By Lia Adams, guest blogger, Milestone blood donor and plasma recipient
When I was a kid, we didn’t know I had a primary immune deficiency. All we knew was that I got sick more often than average, sometimes with unusual infections. Nothing life-threatening; I just took a lot more sick days from school than other kids. I developed skills for independently learning material from textbooks, as well as for bluffing my way through exams on material from lectures I missed.
The times when I felt healthy were precious to me.
Introduction to Blood Donation
I grew up thinking of blood donation as part of adult citizenship, like voting. As an undergrad at Cornell, I gave blood for the first time, delighted to be grown up enough to donate. After donating, I passed out on the floor and woke to the ominous words, “Don’t worry, you’re going to be fine.” After eating cookies and drinking juice, I stood up and passed out again. Lesson learned: If I plan to donate blood in the afternoon, I shouldn’t skip breakfast and lunch! (In other words, to donate like an adult, eat like an adult.)
At my first job after college, I gave at a bloodmobile at work. Although I was congested from allergies, the congestion cleared up when I donated. I started to understand why people used to believe in bloodletting as a medical therapy.
When I moved to Palo Alto, I started giving blood with friends. We’d race to see who could fill their bag fastest. Various local merchants donated day-old treats for the recovery area, so we made a point of giving blood on the days when Mrs. Fields was the designated merchant.
I earned three gallon pins, although I never came up with a place to wear them.
Moving to SBC
In 1983, I got annoyed with how our blood bank was dealing with the risks that AIDS posed to the blood supply. I approved of Stanford Blood Center’s research-based approach, so my blood buddies and I switched allegiances and became donors at SBC — a convenient location for us Stanford grad students.

Exercise requirements:
1. Summarize the blood donation post in two sentences.
2. Translate this sentence from the blood donation post into Spanish: "I grew up thinking of blood donation as part of adult citizenship, like voting."
3. Carry on with the blood donation post from where it stops.

Data supplied:
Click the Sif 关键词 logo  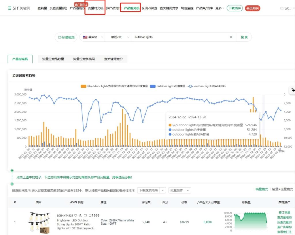[x=19, y=8]
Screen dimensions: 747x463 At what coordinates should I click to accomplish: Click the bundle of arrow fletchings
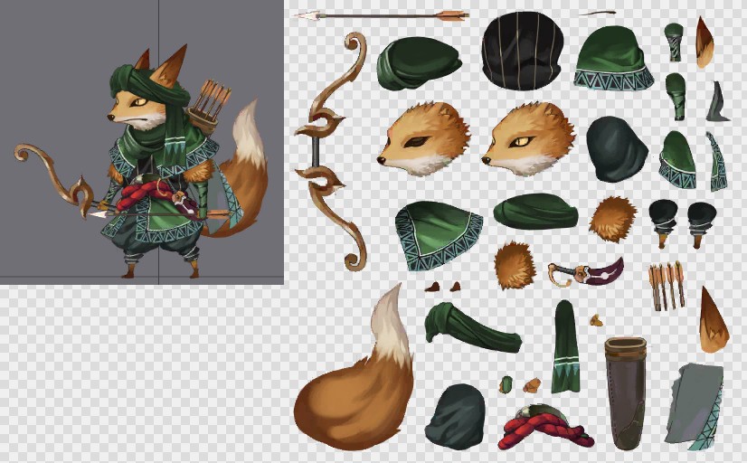coord(666,285)
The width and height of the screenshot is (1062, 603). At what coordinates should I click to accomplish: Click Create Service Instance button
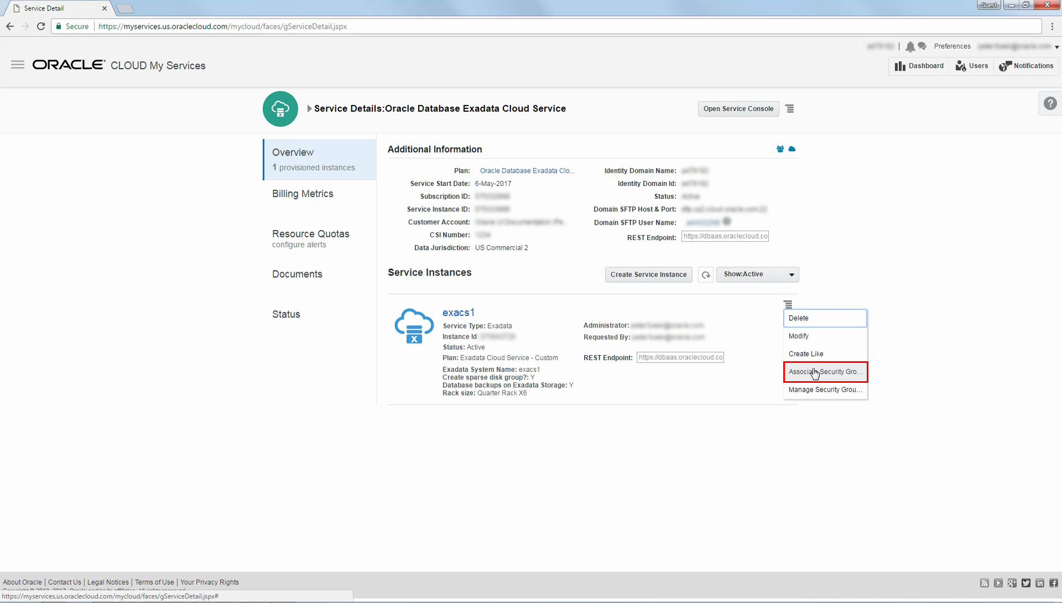(648, 274)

Results:
1. Lia Adams, whose primary immune deficiency went unrecognized in childhood, first gave blood as an undergrad at Cornell and passed out after skipping breakfast and lunch. The author later donated at work and with friends in Palo Alto, earned three gallon pins, and in 1983 switched to Stanford Blood Center out of approval for its research-based approach to the risks AIDS posed to the blood supply.

2. Crecí pensando en la donación de sangre como parte de la ciudadanía adulta, como votar.

3.
I don’t remember exactly when I recognized blood donation as a way to practice gratitude. One time, my uncle the minister was complaining to me about the prayer habits of his parishioners. He felt that they focused too much on asking God for stuff and not enough on giving thanks. As an atheist, I told him I practiced a secular prayer of thanksgiving: “I am grateful for being healthy. I have so much good health today, I’m giving it away in bags!”
When SBC asked if I was interested in becoming a platelet donor, I signed up. It was great to get my red blood cells back! (Donating whole blood always made me a little tired.) During stressful times at grad school, I enjoyed having a couple of hours of mandatory downtime while donating platelets. Back then, SBC had VCRs, so I brought a videotape from the library to each donation.
For some reason, nothing makes a person’s nose instantly start itching like getting both arms immobilized. I really appreciated the nurses’ willingness to scratch my nose if need be. Then SBC got one-arm apheresis machines! Suddenly, I could do more during a donation than just watch a video. After I bought a laptop computer, I could use my right hand to play games online with my brother in Oregon. We saw one another in person only twice a year, but I played tons of games with him from SBC.
For years, my donation routine was giving platelets, playing games, drinking POG, and collecting t-shirts and other SBC swag. Cheerful Jackie always greeted me by name, as she did so many of us donors. She had a great memory.
I wore my SBC t-shirts in public, and I’d evangelize about donation to anyone who asked (or who looked like they might ask!). I recruited at least one platelet donor that way.
At some point, SBC asked if I’d be interested in becoming a marrow donor. Since I had a close friend whose sister had donated lifesaving bone marrow to treat his leukemia, I felt motivated. Of course, like most marrow donor registrants, I was never matched with a patient. But I was glad to sign up. If enough of us register in the marrow database, we can help patients who aren’t lucky enough to have a compatible sibling.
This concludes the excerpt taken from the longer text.